Une vaste opération judiciaire, menée sous l’égide de la Juridiction interrégionale spécialisée (JIRS) de Rennes, a permis de mettre fin à un important trafic de stupéfiants reliant l’Espagne à la France. Quinze personnes ont été interpellées et 151 kilos de drogue ont été saisis, représentant une valeur marchande estimée à 2,5 millions d’euros.
Une enquête de longue haleine
Tout commence le 7 mai 2024, lorsque le parquet de Lorient confie une enquête préliminaire à la section de Recherches de Rennes. Rapidement, les investigations révèlent un trafic de stupéfiants bien organisé, avec une base logistique en Espagne destinée à approvisionner la Bretagne. Face à l’ampleur du réseau et à son caractère international, la JIRS de Rennes ouvre une information judiciaire le 25 juin 2024.
Bien vite, l’enquête met en lumière une organisation criminelle particulièrement structurée et méthodique. « Les trafiquants faisaient transiter la drogue par Malaga en multipliant les trajets, avec un véhicule “ouvreur” et des véhicules “porteurs”. Équipés de caches aménagées, ils prenaient de nombreuses précautions pour sécuriser les livraisons », explique le procureur de la République, Frédéric Teillet. Toujours selon le magistrat, le réseau utilisait une maison isolée dans le sud de l’Espagne pour conditionner la drogue avant son acheminement vers la France.
Le 28 janvier 2025, l’opération judiciaire est déclenchée sous la supervision du magistrat instructeur de la JIRS de Rennes. Un convoi de stupéfiants est intercepté dès son arrivée dans une maison d’habitation servant de plateforme de distribution, située dans le Morbihan. Ce jour-là, le Groupe d’intervention de la Gendarmerie nationale (GIGN) intervient et interpelle trois conducteurs ainsi que le responsable du réseau en Bretagne, venu superviser la réception des produits.
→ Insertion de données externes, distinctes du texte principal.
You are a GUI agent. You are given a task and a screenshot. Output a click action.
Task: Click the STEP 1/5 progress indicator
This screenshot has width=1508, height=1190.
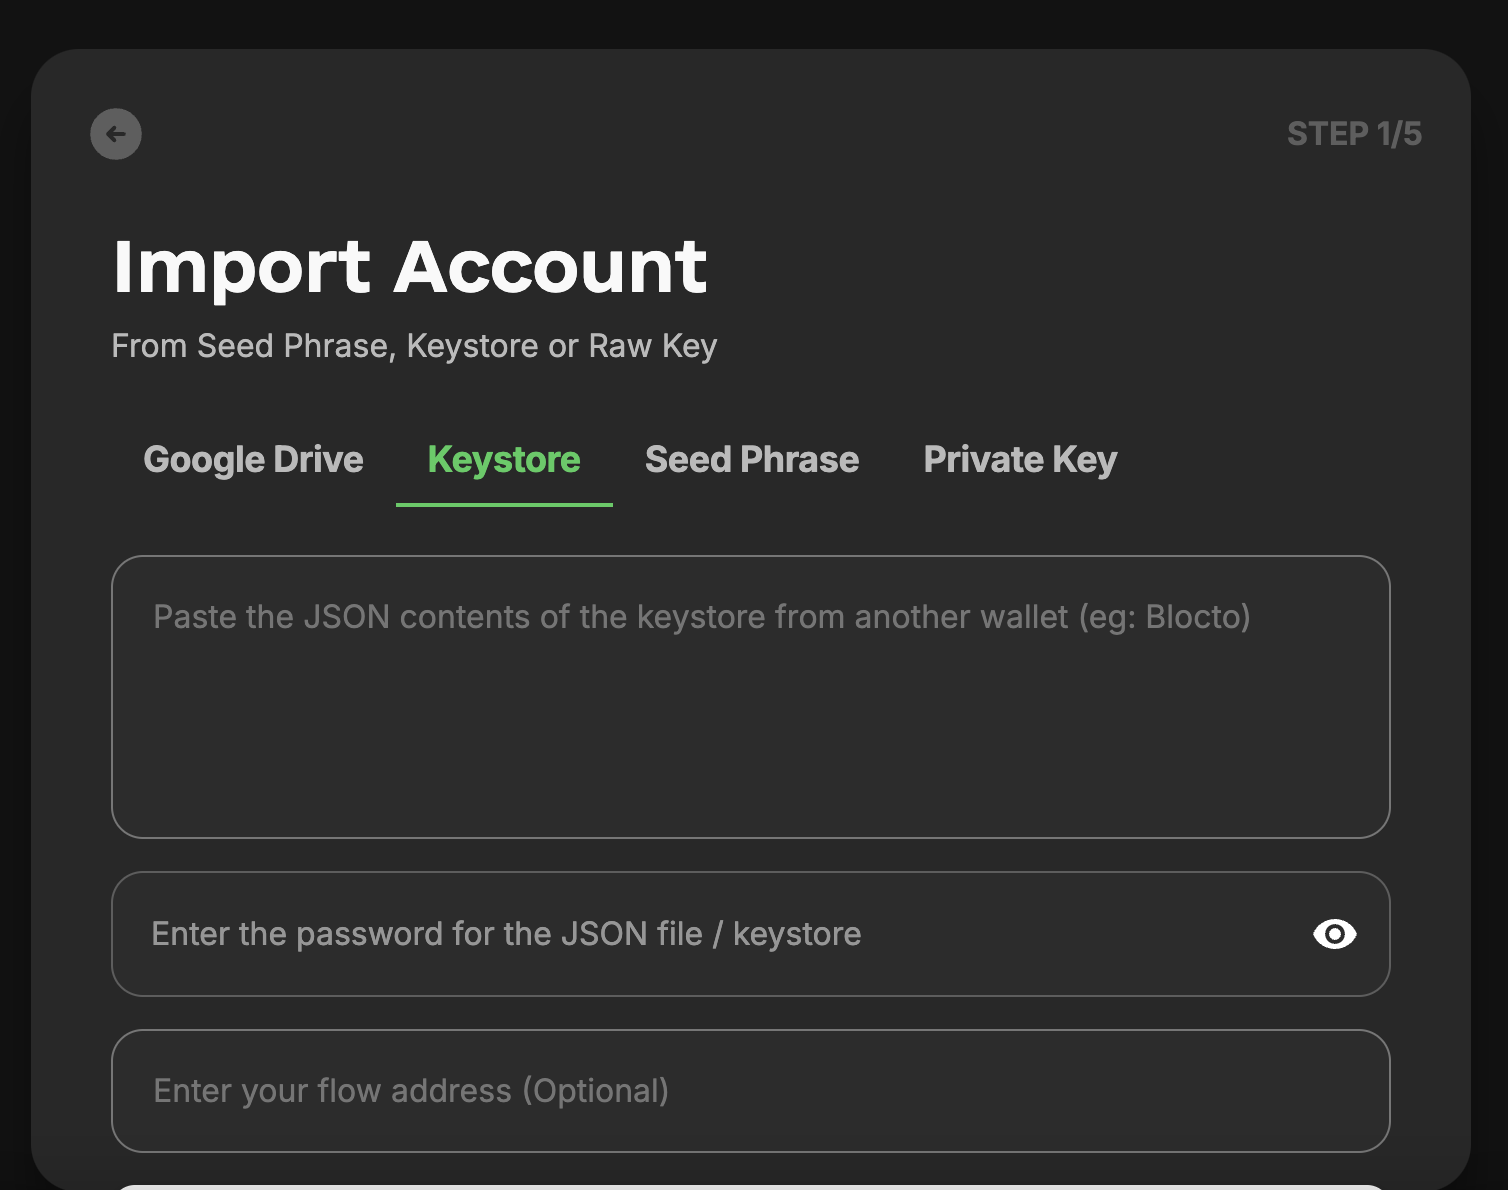(1354, 134)
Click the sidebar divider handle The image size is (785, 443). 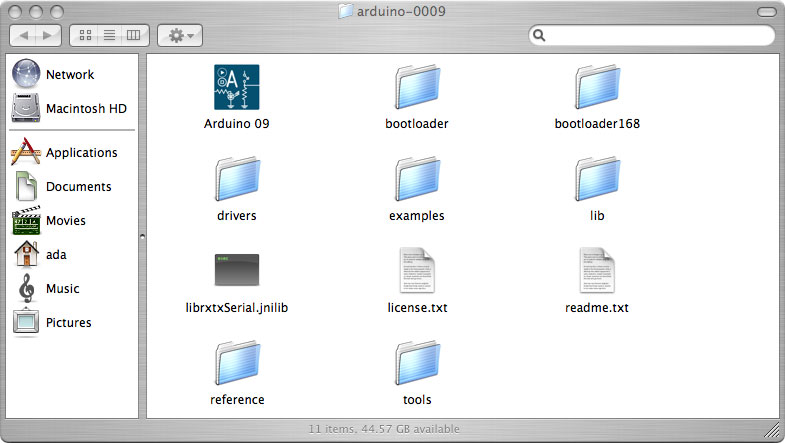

Parallèlement, une série d’arrestations est menée simultanément grâce à la coordination entre les autorités françaises et espagnoles. En France, quatre semi-grossistes, trois conjointes de trafiquants et un chauffeur sont interpellés. En Espagne, la tête du réseau ainsi qu’un de ses proches associés, tous deux, originaires du Morbihan, sont arrêtés en présence d’enquêteurs français. « Les deux Français, interpellés par les autorités espagnoles, ont depuis fait l’objet d’un mandat d’arrêt européen. Ils devraient être remis dans les prochaines semaines à la justice française », précise le procureur, Frédéric Teillet.
Cette opération aboutit à la saisie d’une quantité impressionnante de drogues et de biens. En France, les enquêteurs découvrent 111 kilos de résine de cannabis, 14 kilos de cocaïne, 3,4 kilos d’herbe de cannabis, 6 kilos de drogues de synthèse. Pas seulement, ils saisissent 30 kilos de produits de coupe, plus de 37 000 euros en espèces, 16 véhicules ainsi que plusieurs armes et munitions.
En Espagne, les perquisitions menées sur neuf sites permettent de démanteler trois laboratoires de cocaïne et neuf chambres de culture de marijuana. Les forces de l’ordre saisissent dans le même temps 14 kilos d’herbe de cannabis, près d’un kilo de résine de cannabis, 2 kilos de cocaïne, 210 000 euros en numéraire ainsi qu’un important matériel de conditionnement et de transformation de stupéfiants.
En France, 13 individus ont été placés en garde à vue et présentés au magistrat instructeur de la JIRS. Neuf ont été placés en détention provisoire et quatre sous contrôle judiciaire. Les membres actifs du réseau et leurs revendeurs présentaient des casiers judiciaires vierges ou n’avaient été condamnés que pour des délits mineurs. Pourtant, les chefs d’accusation sont lourds. Ceux impliqués dans l’importation et le blanchiment des fonds issus du trafic de stupéfiants en bande organisée risquent jusqu’à 30 ans de réclusion criminelle, tandis que les revendeurs locaux encourent 10 ans de prison. Une confiscation générale du patrimoine est également envisagée pour tous les suspects.
« Cette opération témoigne de l’efficacité de la coopération européenne dans la lutte contre le trafic de stupéfiants et de l’engagement des autorités à éradiquer ce fléau », conclut le procureur de la République. Avec plus de 155 forces de l’ordre mobilisées, entre gendarmes français, policiers espagnols et experts de la coopération judiciaire, ce coup de filet marque une étape clé dans la lutte contre le narcotrafic entre la France et l’Espagne.